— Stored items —
+ + + + +
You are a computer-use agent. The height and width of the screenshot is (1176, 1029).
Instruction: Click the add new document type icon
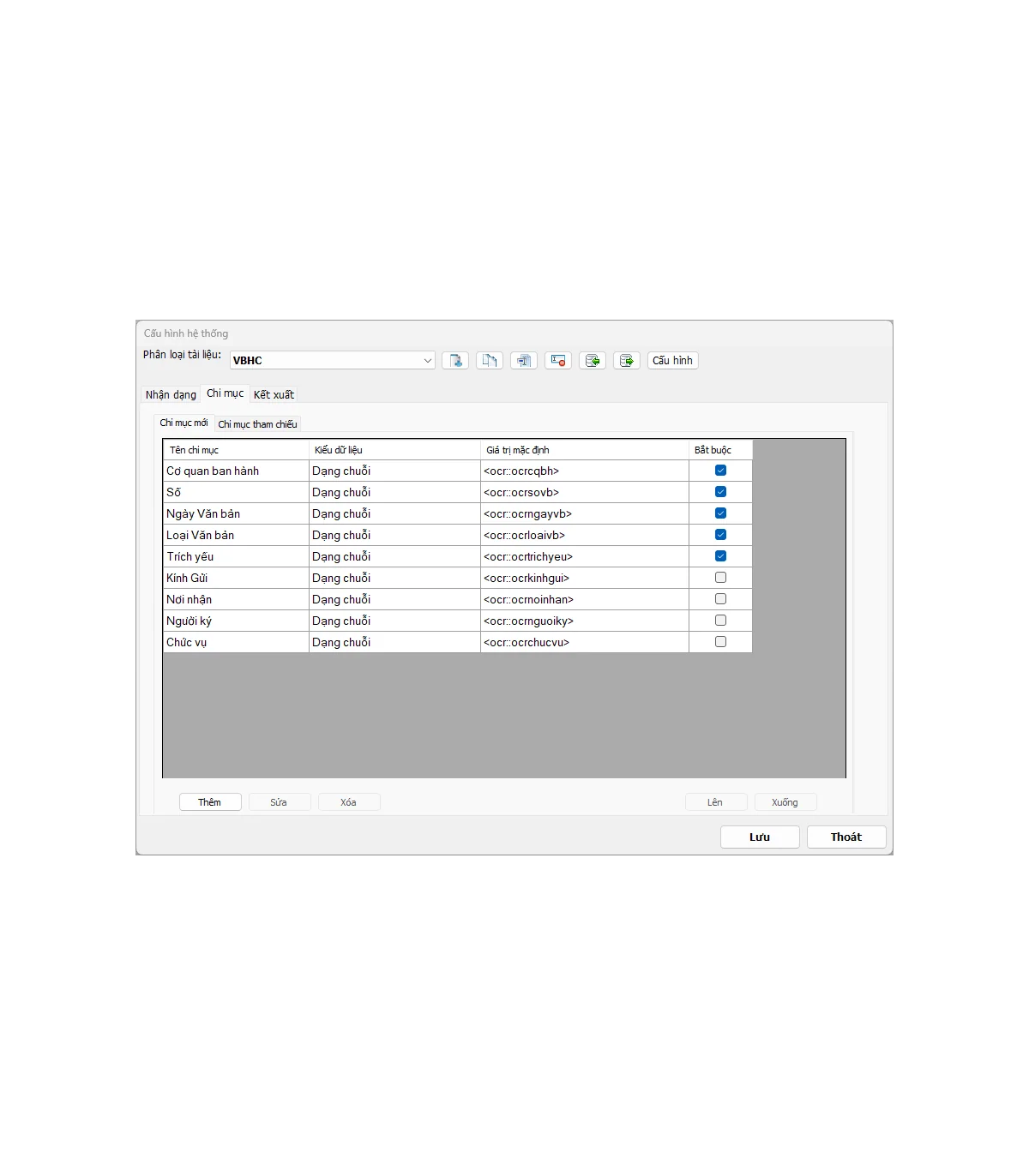pyautogui.click(x=455, y=361)
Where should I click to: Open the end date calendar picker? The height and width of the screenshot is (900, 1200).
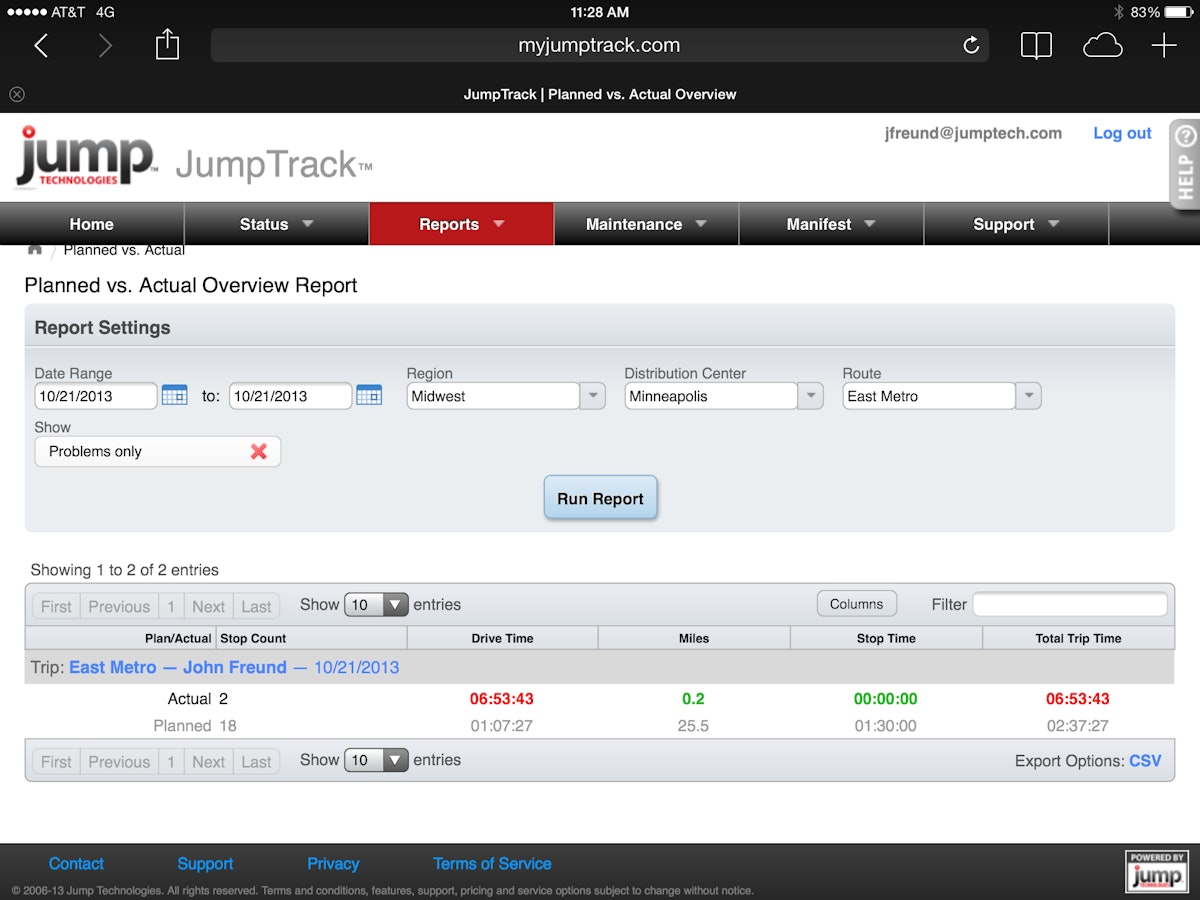coord(369,395)
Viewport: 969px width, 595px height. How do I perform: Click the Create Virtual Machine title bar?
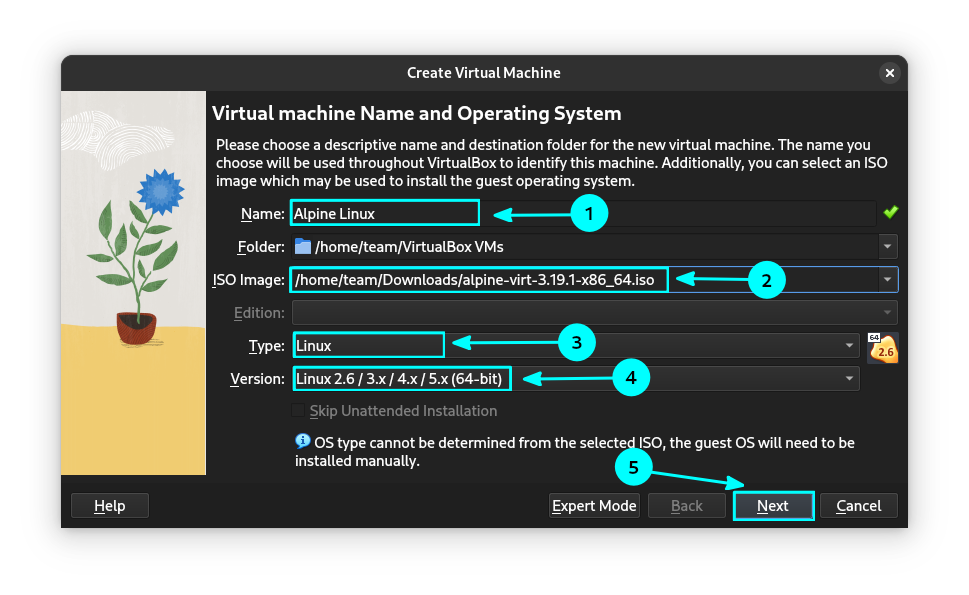(483, 73)
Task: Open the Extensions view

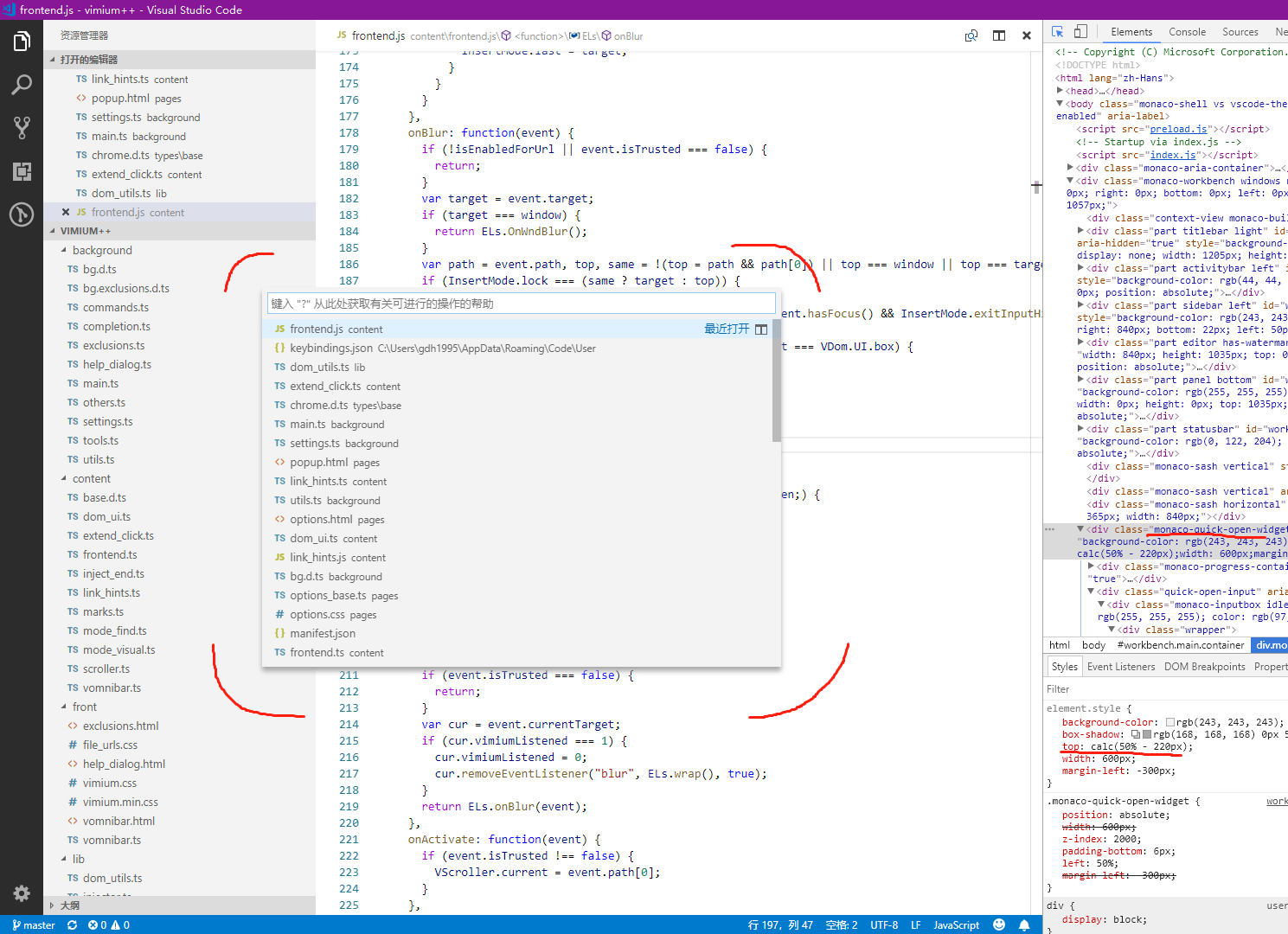Action: 22,171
+ + + + +
— Required action —
Return every entry above exactly as written, with no pictures included.

— Worked solution —
You are a computer-use agent. The height and width of the screenshot is (1176, 1029).
Instruction: Click the add new document type icon
pyautogui.click(x=455, y=361)
Where should I click to: Open the end date calendar picker? The height and width of the screenshot is (900, 1200).
coord(369,395)
Viewport: 969px width, 595px height. How do I perform: Click the Create Virtual Machine title bar?
(483, 73)
Task: Open the Extensions view

Action: 22,171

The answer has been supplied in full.